[Provided information]
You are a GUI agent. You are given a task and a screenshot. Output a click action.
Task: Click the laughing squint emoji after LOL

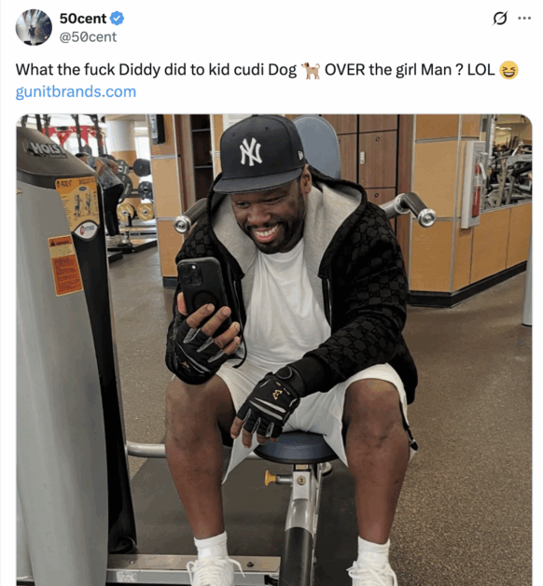pyautogui.click(x=509, y=70)
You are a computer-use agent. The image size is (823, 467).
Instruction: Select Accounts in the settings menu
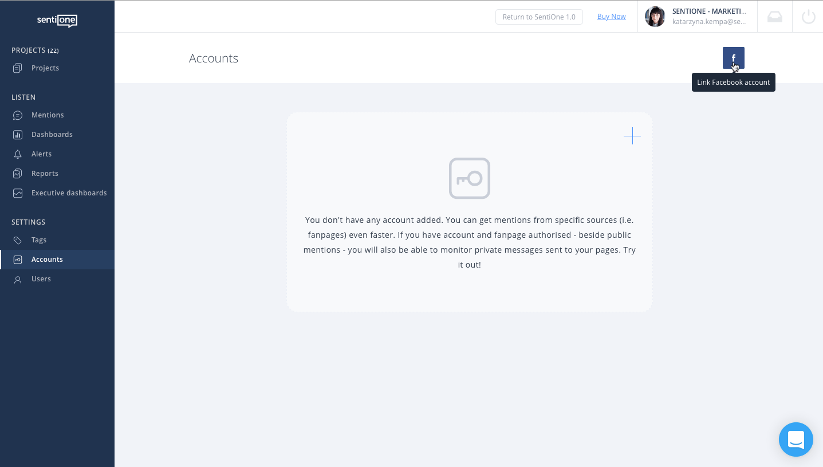[x=47, y=260]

[Required work] Put the rows from the line containing "You are a computer-use" through the end of the rows into a JSON list of strings, one string per line, leaving out blank lines and the pictures.

[Solved problem]
[
  "You are a computer-use agent. The image size is (823, 467).",
  "Instruction: Select Accounts in the settings menu",
  "[x=47, y=260]"
]